Maddalena Procopio, a senior policy fellow in the Africa program at the European Council on Foreign Relations, pointed to economic diversification as the central driver behind the Gulf’s shift in strategy toward Africa.

“One of the biggest reasons why they started to look at Africa differently, especially over the past 10 years or so, has been the need to diversify away from hydrocarbons and also strengthen their own economic projection,” Procopio explained.

She added that Gulf states began recognizing Africa as “an incredible potential market, where they could basically have revenues in sectors that they haven’t ventured into.”

Analyses from institutions including the Brookings Institution, Chatham House, and the African Development Bank identify energy, ports, logistics, agriculture, and critical raw materials as the primary focus areas for Gulf investment.

Those sectors are strategic, securing key trade routes and access to raw materials such as copper, cobalt, and lithium, which are essential for electric vehicle manufacturing and artificial intelligence development.

Saudi Arabia and the UAE are primarily channeling capital into renewable energy and the processing and distribution of petroleum products, while Qatar remains focused on more selective economic partnerships.

Experts regard the UAE as the most deeply engaged Gulf state in Africa, with Roll arguing that its ports, logistics operations, and economic interests cannot be separated from its broader foreign policy and security objectives.

Control over strategically positioned ports offers the UAE not only commercial advantage but also political leverage over critical global trade routes, a dimension Procopio confirmed was unique in scale among Gulf states.

Saudi Arabia’s approach is considerably more targeted, with Roll describing Riyadh as concentrating on specific sectors, particularly energy, while also playing a significant role in development financing through bilateral channels and multilateral bodies such as the Islamic Development Bank.

Procopio attributed the divergence in investment strategies to fundamental differences in each country’s economic structure and development model.

“The UAE’s development model has been based abroad because the country is very small,” she said, adding that it “needs to trade with the rest of the world to grow.”

She also noted that the UAE’s commercial footprint carries a “strong political dimension, with investments aiming to project power and to challenge Saudi Arabia’s regional standing.”
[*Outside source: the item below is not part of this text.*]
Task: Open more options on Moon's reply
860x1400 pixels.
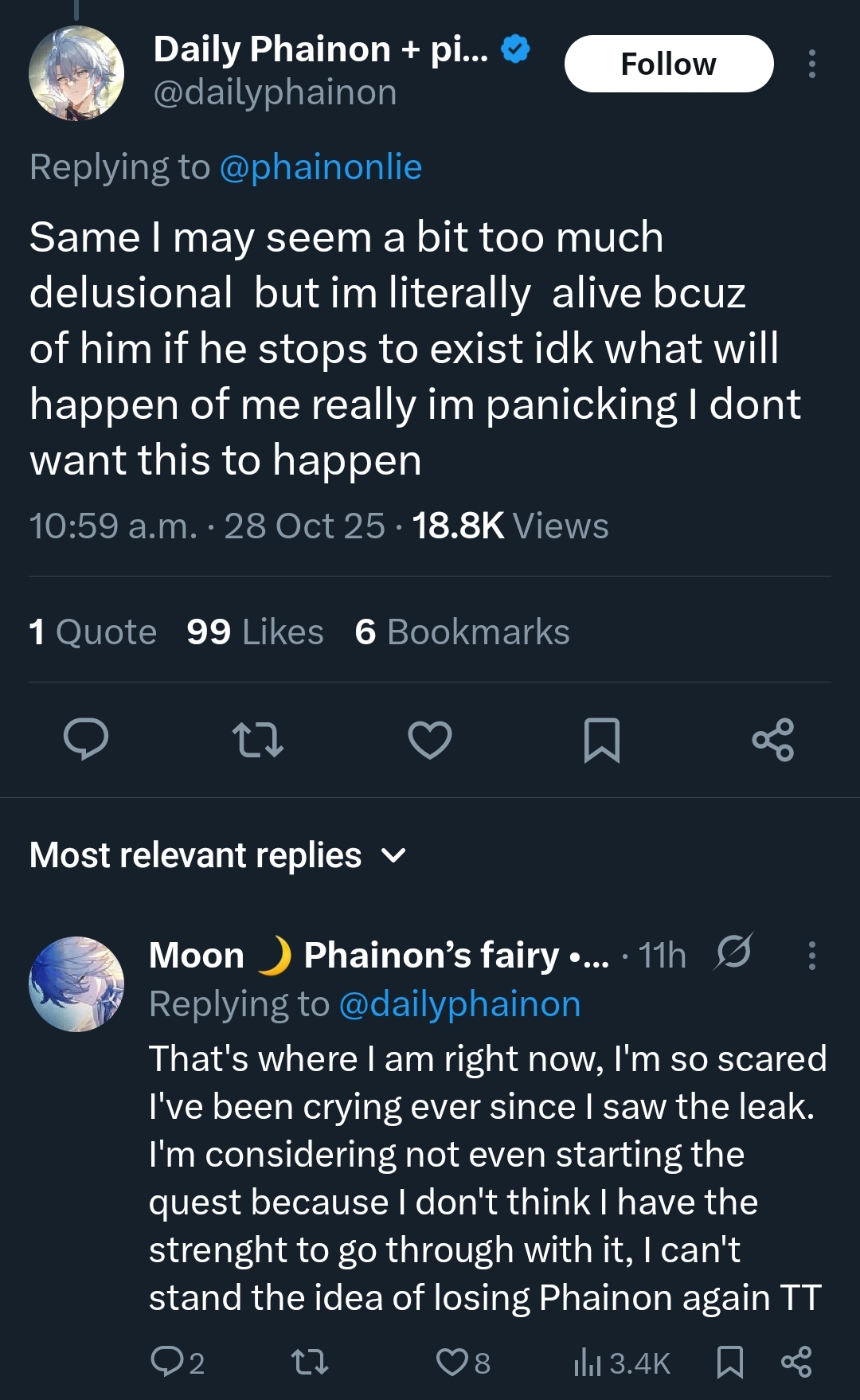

For many African nations, Gulf capital is arriving at a critical moment, with the African Development Bank warning that the continent’s financing needs are expanding even as Western development funding contracts and Chinese lending slows.

Unlike China, Procopio noted, Gulf states tend to prefer direct investment over loans, meaning African nations often access Gulf financing more easily and with fewer political conditions attached.

However, Chatham House has cautioned that Gulf investments are heavily concentrated in ports, supply chains, and raw materials, raising concerns that they primarily serve the strategic interests of the investing states rather than African economies.

The Brookings Institution has similarly warned that some deals risk reducing African nations to raw material suppliers, and argued that investment directed toward manufacturing and industrial development would be far more beneficial.

Roll acknowledged the tension, arguing that new dependencies created through strategic infrastructure and unprocessed commodity exports remained a genuine challenge regardless of the investment source.

Procopio urged caution in drawing conclusions too early, noting that partnerships between African countries and Gulf states are still at a formative stage, and whether the capital will ultimately support industrialization remains an open question.